==== TEXT SHOWN ====

Oregon doesn’t have high-magnitude earthquakes as frequently as California. However, it is high risk for catastrophic megaquakes. The state is located in the Cascadian Subduction Zone. This 680-mile stretch runs from Northern California to British Columbia and is capable of earthquakes 30x more potent than the San Andreas Fault. These quakes could reach or even exceed magnitude 9.0.

The Cascadian Subduction Zone extends about 70-100 miles into the Pacific Coast. It is part of the Pacific “Ring of Fire” – where more than 90% of all earthquakes occur. These earthquakes can produce devastating tsunamis. Many major ports, businesses, and coastal populations in Oregon are at risk.

The last 9.0 magnitude earthquake occurred at the Cascadian Subduction Zone in 1700. The quake caused the coastline to drop several feet and caused a tsunami so large that it caused destruction in Japan. More recently, Oregon experienced a magnitude 6.0 quake in 1993.

3. Flooding

Compared to the USA as a whole, Oregon is very high risk for flooding. Approximately 13.9% of all properties are currently at substantial risk of floods. Due to climate change, this number is expected to increase to 14.8% by 2050.

Flooding is most common in winter and spring when rains and snowmelt cause flash floods. These flash floods are often deadly and can completely destroy homes. 

Oregon Flood Stats

  • 268,000 properties at substantial risk in 2020
  • 398,500 properties at risk by 2050
  • 284,600 properties at substantial risk by 2050
  • 69,100 properties at almost certain risk by 2050
  • 7,400 FEMA flood damage claims since 2000

Which Areas of Oregon Are Most At-Risk to Flooding?

Floods can occur in all parts of Oregon, but some areas of the state are particularly at-risk. Below are the areas of Oregon with the greatest percentage of properties likely to experience flooding (based on 2020 calculations). 

  • Milton-Freewater: 90%
  • Baker City: 86%
  • La Grande: 75%
  • Keizer: 57%
  • Junction City: 55%
  • Sisters: 54%
  • Seaside: 51%
  • Prineville: 51%
  • Eugene: 48%
  • Mount Hood Village: 48%

In addition to these areas, there are many major cities and towns in Oregon where thousands of properties are at risk. This includes nearly 49,000 properties in Portland, over 10,600 properties in Salem, and almost 8,500 in Springfield.

4. Winter Storms

Winters in Oregon tend to be very mild. The state only has an average of 11 inches of snowfall per year, much of which occurs in the Cascade Mountains. However, Oregon does occasionally have winter storms.  

These winter storms can cause widespread power outages. Carbon monoxide poisoning can occur when residents improperly use generators. After the February 2021 winter storm in Oregon, for example, four people died because of CO poisoning. Vehicle accidents also occur, mainly because most residents are not used to driving in snowy or icy conditions.

====

WHAT IS EXPECTED:
Rewrite the part of the Oregon hazards text that begins at the words "Oregon doesn’t have" and ends after "exceed magnitude 9.0.", replacing "San Andreas Fault" with "Hayward Fault".

==== INFORMATION PROVIDED ====

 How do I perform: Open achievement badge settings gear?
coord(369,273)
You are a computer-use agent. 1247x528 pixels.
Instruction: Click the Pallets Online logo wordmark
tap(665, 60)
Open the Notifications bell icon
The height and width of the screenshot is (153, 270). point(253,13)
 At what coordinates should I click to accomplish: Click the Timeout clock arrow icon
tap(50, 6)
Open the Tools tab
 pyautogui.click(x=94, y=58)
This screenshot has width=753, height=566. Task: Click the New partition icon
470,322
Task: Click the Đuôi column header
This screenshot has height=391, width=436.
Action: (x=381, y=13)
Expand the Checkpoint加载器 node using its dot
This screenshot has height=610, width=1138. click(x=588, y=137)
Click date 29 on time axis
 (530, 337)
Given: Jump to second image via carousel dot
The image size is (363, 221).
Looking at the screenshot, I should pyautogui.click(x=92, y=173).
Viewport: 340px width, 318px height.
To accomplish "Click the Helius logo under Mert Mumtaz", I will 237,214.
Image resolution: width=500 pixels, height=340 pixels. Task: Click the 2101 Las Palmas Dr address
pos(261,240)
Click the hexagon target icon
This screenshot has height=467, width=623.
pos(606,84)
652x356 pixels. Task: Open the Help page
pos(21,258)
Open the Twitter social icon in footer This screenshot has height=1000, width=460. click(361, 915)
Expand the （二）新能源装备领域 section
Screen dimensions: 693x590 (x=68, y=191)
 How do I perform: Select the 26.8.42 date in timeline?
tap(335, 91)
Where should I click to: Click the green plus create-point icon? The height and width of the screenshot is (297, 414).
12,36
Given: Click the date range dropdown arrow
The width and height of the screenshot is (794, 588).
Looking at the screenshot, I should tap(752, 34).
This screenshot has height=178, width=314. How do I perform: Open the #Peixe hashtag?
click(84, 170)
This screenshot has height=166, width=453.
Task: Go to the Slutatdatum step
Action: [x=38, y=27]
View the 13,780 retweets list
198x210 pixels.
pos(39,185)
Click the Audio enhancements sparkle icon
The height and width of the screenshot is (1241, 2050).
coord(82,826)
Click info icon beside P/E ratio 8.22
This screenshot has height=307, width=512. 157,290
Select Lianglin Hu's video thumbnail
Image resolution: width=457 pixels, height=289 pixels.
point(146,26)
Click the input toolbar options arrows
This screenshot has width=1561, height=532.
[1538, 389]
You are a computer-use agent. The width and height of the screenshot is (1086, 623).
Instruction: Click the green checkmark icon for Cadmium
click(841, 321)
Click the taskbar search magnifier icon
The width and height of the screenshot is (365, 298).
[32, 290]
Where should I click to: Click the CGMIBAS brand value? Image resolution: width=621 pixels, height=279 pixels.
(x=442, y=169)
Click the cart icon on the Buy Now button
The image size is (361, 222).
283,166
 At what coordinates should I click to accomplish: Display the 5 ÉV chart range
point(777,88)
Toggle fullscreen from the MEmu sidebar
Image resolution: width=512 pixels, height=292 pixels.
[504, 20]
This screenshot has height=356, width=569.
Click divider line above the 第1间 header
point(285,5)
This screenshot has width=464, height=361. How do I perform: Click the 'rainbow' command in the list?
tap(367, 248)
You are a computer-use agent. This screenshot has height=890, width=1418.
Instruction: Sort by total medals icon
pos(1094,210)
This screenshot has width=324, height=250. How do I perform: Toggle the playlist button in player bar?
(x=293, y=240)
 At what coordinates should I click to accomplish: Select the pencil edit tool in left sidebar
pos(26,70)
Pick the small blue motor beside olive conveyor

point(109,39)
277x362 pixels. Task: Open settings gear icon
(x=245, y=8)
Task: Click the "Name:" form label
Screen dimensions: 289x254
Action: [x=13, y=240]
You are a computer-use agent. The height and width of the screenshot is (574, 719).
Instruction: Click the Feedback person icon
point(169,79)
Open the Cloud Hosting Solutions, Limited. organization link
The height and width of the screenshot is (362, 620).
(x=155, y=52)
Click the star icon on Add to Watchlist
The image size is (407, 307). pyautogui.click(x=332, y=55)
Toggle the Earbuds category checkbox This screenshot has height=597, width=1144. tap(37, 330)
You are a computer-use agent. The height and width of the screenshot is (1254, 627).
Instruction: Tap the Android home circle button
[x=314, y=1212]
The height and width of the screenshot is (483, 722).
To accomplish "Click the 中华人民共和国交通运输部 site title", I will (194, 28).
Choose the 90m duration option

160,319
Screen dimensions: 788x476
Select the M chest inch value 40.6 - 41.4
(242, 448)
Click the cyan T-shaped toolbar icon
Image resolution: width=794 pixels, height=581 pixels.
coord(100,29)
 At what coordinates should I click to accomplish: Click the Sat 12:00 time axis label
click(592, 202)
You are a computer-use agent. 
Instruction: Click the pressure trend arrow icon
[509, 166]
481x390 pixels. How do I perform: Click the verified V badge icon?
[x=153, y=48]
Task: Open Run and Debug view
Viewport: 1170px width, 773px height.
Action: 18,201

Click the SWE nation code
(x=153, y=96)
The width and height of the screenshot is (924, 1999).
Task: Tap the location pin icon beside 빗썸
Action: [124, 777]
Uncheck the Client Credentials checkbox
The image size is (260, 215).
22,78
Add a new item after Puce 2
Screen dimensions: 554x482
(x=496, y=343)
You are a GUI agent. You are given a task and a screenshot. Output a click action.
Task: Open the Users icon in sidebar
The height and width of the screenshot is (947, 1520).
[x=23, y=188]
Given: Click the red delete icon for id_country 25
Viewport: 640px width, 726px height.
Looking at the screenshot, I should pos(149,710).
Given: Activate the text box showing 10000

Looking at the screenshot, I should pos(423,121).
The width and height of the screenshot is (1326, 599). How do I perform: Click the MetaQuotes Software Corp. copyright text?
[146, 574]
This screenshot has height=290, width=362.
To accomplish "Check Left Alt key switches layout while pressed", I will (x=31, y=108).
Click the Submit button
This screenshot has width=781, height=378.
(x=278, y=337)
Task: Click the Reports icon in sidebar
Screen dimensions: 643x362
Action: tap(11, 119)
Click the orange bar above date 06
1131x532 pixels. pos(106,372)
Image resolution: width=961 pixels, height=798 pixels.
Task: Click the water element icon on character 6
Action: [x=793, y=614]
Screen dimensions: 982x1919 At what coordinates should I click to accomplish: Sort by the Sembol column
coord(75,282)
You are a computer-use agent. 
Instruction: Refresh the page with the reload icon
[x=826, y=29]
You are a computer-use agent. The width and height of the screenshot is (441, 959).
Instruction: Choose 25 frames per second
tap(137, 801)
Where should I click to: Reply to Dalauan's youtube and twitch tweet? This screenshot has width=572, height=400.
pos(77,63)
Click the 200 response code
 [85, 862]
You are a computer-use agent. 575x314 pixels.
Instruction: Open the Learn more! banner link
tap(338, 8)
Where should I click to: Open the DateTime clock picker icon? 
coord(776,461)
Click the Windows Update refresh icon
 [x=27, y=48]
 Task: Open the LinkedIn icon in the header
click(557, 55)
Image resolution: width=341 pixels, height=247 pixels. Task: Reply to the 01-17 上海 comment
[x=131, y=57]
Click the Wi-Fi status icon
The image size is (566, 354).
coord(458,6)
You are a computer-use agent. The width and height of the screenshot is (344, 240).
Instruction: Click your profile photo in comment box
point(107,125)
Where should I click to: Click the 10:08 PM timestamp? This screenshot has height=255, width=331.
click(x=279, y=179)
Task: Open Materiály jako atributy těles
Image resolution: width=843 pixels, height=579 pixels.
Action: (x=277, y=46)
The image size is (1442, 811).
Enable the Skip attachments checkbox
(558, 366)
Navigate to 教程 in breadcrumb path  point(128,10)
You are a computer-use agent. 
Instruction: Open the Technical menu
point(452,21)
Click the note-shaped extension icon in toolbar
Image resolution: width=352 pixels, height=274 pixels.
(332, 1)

====

SOLUTION TO THIS TASK:
Oregon doesn’t have high-magnitude earthquakes as frequently as California. However, it is high risk for catastrophic megaquakes. The state is located in the Cascadian Subduction Zone. This 680-mile stretch runs from Northern California to British Columbia and is capable of earthquakes 30x more potent than the Hayward Fault. These quakes could reach or even exceed magnitude 9.0.